In an it world where the volume and sophistication of hacker threats are growing daily, minimizing the time that elapses between initial compromise and discovery is crucial to an organization's ability to identify and track data breaches that endanger the security of the important information located on their servers.
The speed (or lack thereof) with which breaches are discovered has been a long-standing problem that, according to at least one source, is getting bigger all the time.
Selling a real-time breach notification solution "requires that you be somewhat of an evangelist." David Gibson, VP Marketing, Varonis Systems Inc.
Based on an analysis of more than 47,000 security incidents and 621 data breaches that occurred in 2012, Verizon's 2013 Data Breach Investigations Report (DBIR) reveals that 66 percent of breaches took months or years to discover. This was worse than the previous year's figure of 56 percent and, according to the DBIR, similar to results it has published in previous annual reports dating back to 2008.
Of course, organizations have plenty of incentive to minimize the time between breach and alert, particularly when the breach involves the loss of sensitive personal information about customers or clients, a situation that can have a variety of costly legal and regulatory ramifications.
But often, a lack of resources, both computer-based and human, gets in the way, according to David Gibson, vice president of marketing at New York-based Varonis Systems Inc., a provider of software and services solutions that help organizations manage and protect data. And that means organizations "almost never" enable the native auditing functionality of Windows servers, says Gibson, because it is so resource-intensive.
"Every time someone simply opens a file [with native auditing enabled], there are 50 lines that get written to a log file," says Gibson, "and the metadata grows on the servers, rapidly exceeding the data itself in terms of volume." And even if you have the server space to handle it, this metadata is pretty unintelligible in its native format, he notes, requiring a lot of human face-time to glean useful information from it.
The situation has opened up a new market for solutions. For example, Varonis' Data Governance Suite provides a framework for extracting metadata-without native filtering enabled-and distilling it down in magnitude and complexity ("normalizing" it) to a level where it can be more easily tracked, queried, and analyzed, generating audit trails in the process. "[This] provides the ingredients from which to build a valuable real-time alert capability," says Gibson.

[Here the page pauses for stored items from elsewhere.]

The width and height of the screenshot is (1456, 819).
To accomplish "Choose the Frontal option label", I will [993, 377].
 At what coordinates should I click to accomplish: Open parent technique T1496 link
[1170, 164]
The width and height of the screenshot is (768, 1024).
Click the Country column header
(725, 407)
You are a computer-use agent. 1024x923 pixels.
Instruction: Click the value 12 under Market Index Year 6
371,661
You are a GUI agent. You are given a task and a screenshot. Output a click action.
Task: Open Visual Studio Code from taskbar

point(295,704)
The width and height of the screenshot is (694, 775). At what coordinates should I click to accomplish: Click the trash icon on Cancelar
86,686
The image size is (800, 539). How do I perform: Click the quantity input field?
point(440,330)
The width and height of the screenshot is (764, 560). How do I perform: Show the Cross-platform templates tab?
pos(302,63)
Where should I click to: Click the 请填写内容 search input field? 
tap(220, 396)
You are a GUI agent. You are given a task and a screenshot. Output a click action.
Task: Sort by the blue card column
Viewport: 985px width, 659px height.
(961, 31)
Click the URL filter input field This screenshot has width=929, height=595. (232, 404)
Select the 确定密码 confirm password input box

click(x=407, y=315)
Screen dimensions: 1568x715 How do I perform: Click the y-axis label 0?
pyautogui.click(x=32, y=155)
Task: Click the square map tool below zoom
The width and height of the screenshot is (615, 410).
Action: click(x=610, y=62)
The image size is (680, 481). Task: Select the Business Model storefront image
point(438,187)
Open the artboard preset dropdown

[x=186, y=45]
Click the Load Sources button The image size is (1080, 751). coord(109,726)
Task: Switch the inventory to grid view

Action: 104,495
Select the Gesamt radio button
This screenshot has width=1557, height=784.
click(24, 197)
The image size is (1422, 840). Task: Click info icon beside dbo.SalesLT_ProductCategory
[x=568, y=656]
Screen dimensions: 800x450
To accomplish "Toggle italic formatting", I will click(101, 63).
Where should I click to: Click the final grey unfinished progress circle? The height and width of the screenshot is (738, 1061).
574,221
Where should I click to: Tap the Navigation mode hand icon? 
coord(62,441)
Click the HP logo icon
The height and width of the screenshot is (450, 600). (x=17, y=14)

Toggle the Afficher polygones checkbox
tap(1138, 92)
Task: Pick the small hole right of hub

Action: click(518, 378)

As in any new market, selling the latest solutions like this to SMBs "requires that you be somewhat of an evangelist," Gibson says. One method that has proven effective for Varonis is installing the product and reviewing information generated with both IT and non-IT members of the organization. This serves to point up what he calls "tons of use cases" besides data security that can benefit from answers to questions surrounding who generates particular files, who uses them, and how often.